=== Teks ===
•••
Program Bantuan Pangan Non Tunai (BPNT) yang sekarang ini ditangani oleh Kementerian Sosial (Kemensos) menjadi ancaman serius bagi Perum Bulog.
Hal tersebut disampaikan Anggota Komisi VI DPR RI, Herman Khaeron, kepada TribunCirebon.com saat mengecek persediaan beras di Gudang Bulog Pekandangan Jalan Soekarno-Hatta Indramayu, Minggu (5/1/2020).
Herman Khaeron mengatakan, hadirnya program BPNT mengantikan program beras sejahtera (Rastra) atau program beras bagi warga miskin (Raskin) membuat Perum Bulog kehilangan outlet untuk menyalurkan beras.
“Hal ini juga yang membuat stok Cadangan Beras Pemerintah (CBP) menumpuk di gudang-gudang Bulog,” ujar dia.
Herman Khaeron menjelaskan, Perum Bulog diminta menyerap beras dari petani dalam skala besar sebagai bentuk tugas dan kewajiban.
Namun, di sisi lain dalam program BPNT itu justru tidak sepenuhnya beras yang disalurkan memakai beras Bulog, tidak seperti pada saat program Rastra/Raskin dahulu.
Terlebih sekarang ini banyak e-warung yang menjadi outlet penyaluran beras juga dipasok oleh pihak swasta.
•••
=== Baris Data ===
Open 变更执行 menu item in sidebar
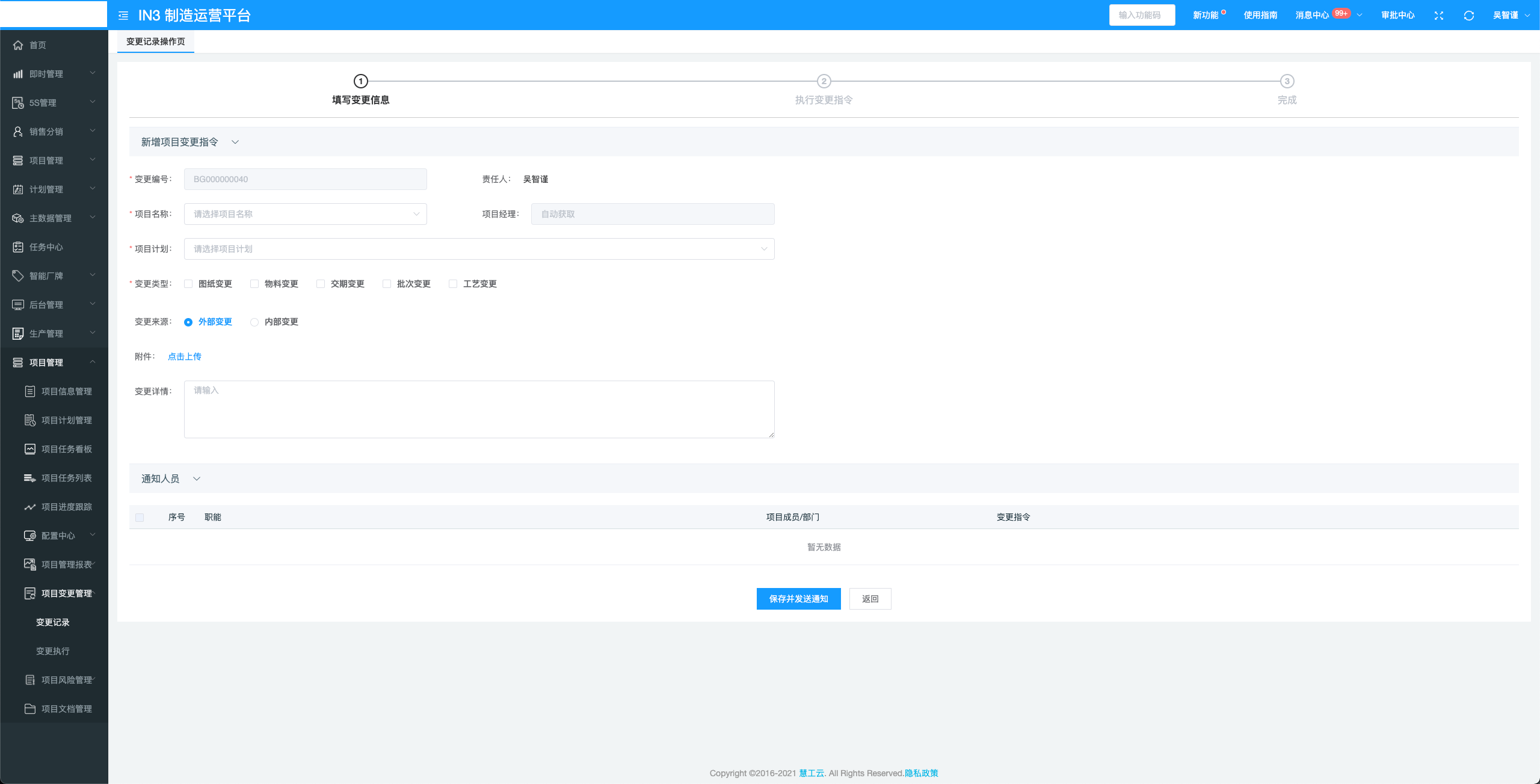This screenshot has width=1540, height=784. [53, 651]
•••
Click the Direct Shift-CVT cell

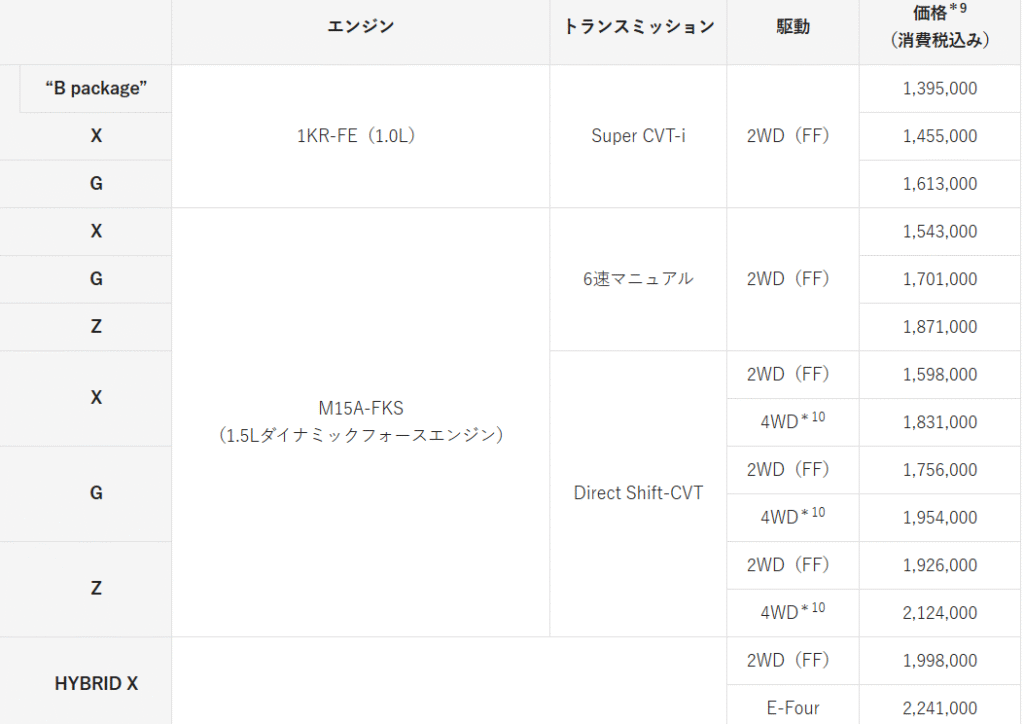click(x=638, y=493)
•••
=== Tugas ===
Teruskan teks tentang dampak program BPNT bagi Perum Bulog, mulai setelah kalimat terakhirnya.

=== Jawaban ===
Atau dengan kata lain, ada perbandingan yang timpang antara pemasukan dan pengeluaran beras Bulog, sehingga menyebabkan beras-beras itu menumpuk dan Bulog kehilangan outlet-outlet penyaluran beras.
Demi menyelamatkan perusahaan plat merah di bidang pangan itu, ditegaskan Herman Khaeron, eksekutor atau pelaksana program BPNT harus dikembalikan sepenuhnya kepada Perum Bulog atau seperti pada program Rastra/Raskin.
Sedangkan untuk kebijakan regulasinya, semisal penetapan keluarga penerima manfaat (KPM), jenis-jenis pangan, dan lain-lain, regulasinya diatur oleh Kemensos.
Menurut Herman Khaeron, dengan mengembalikan BPNT ke Bulog maka Bulog bisa menjalankan tugasnya sebagai buffer atau cadangan stok padi nasional, stabilisasi harga, serapan gabah dari para petani, serta pendistribusian yang merata ke seluruh Indonesia.
“Maka saya katakan, sangat mudah menyelesaikan permasalahan Bulog, sudah saja tinggal eksekutor BPNTnya itu dipindahkan kepada Bulog,” ujarnya.
Menurut Herman Khaeron, pengembalian eksekutor BPNT kepada Perum Bulog juga dipertegas dalam UU Nomor 18 Tahun 2012.
Di dalamnya menerangkan, negara menjamin terhadap keterjangkauan, ketersedian pangan secara cukup, beragam, bergizi dan seimbangan, sehingga menjadikan beras atau pangan pokok sebagai hak asasi manusia.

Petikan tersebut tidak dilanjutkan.